Sözde immünoglobulinler, gama globülinlerine aittir. Kan plazmasındaki protein içeriğinin yaklaşık yüzde 16'sını kaplarlar. Bu globülinler plazma hücrelerinde oluşur ve buradan kana salınır. Örneğin immünoglobulin M önemli bir rol oynar ve bağışıklık sisteminin ilk antikor yanıtından sorumludur. İmmünoglobulin A, vücut sıvılarında buradaki patojenlere karşı savaşmak için esas olarak bir antikor olarak salgılanır.
Hastalıklar
Sözde alfa-1 antitripsin eksikliği, kalıtsal bir hastalıktır. Etkilenenlerde, globulin alfa-1-antitripsin karaciğerde doğru şekilde oluşmaz ve bu nedenle kan dolaşımına taşınamaz. Sonuç olarak, tripsin artık işlevinde engellenmez ve vücut hücrelerine saldırır. Bu eksiklik öncelikle akciğerlere ve karaciğere zarar verir.
İnsan vücudundaki globülinlerin artması veya azalması çeşitli hastalıkların belirtilerini verebilir. Diğer şeylerin yanı sıra, akut enfeksiyonlarda, doku yaralanmalarında, romatizmal hastalıklarda, kalp krizlerinde, iltihaplı bağırsak hastalıklarında veya tümörlerde alfa-1 globülinlerinde bir artış meydana gelebilir. Azalma durumunda, daha önce tarif edilen alfa-1-antitripsin eksikliğine ek olarak, karaciğerde iltihaplanma olabilir.

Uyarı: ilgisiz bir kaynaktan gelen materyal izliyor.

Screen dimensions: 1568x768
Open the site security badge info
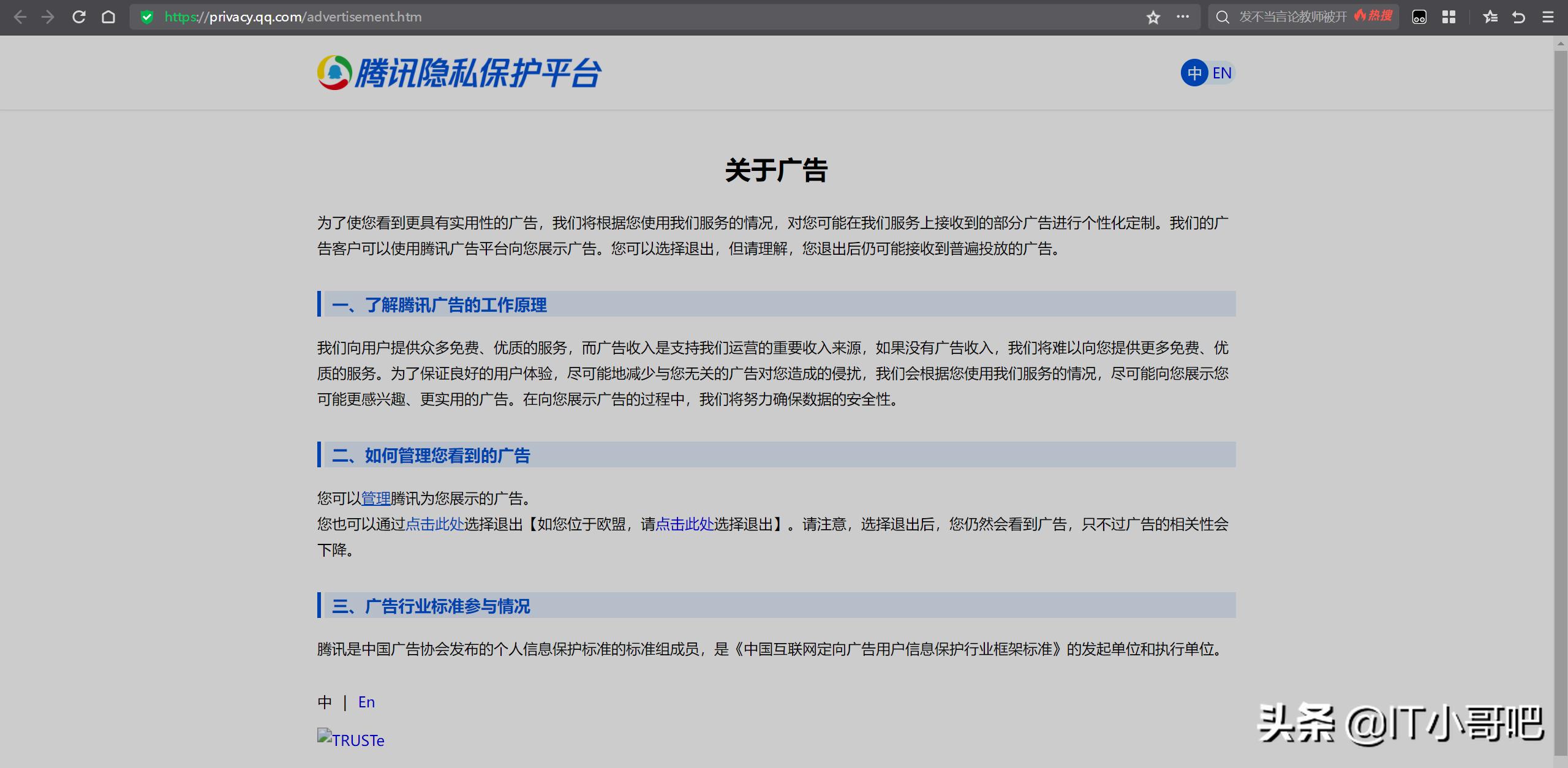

Alfa-2 globülinleri, iltihaplanmanın akut evreleri sırasında vücutta artar, ancak böbrek hastalıkları ile bağlantılı olarak da ortaya çıkabilir. Alfa-2 globulindeki bir eksikliğin klinik önemi yoktur, ancak yetersiz beslenme veya kırmızı kan hücrelerinin yıkımı ile ortaya çıkabilir.
Çok yüksek bir beta globulin seviyesi, diğer şeylerin yanı sıra iltihaplanma, karaciğer sirozu, demir eksikliği veya yüksek kolesterol seviyesini gösterebilir. Yetersiz beslenme ile kanda düşük konsantrasyon oluşabilir. Ek olarak, otoimmün hastalıkları olan kişilerde düşük beta globulin seviyeleri olabilir.
Gama globülin artarsa, vücutta muhtemelen uzun süreli bir iltihap vardır. Bu globülinler aynı zamanda meme kanseri hastalıklarında da üretilmektedir. Gama globülin değerindeki bir azalma, bağışıklık sisteminin doğuştan bir bozukluğuna işaret edebilir. Ek olarak, hastalar kemoterapi sonrası düşük seviyelerde gama globülinlerine sahip olabilir.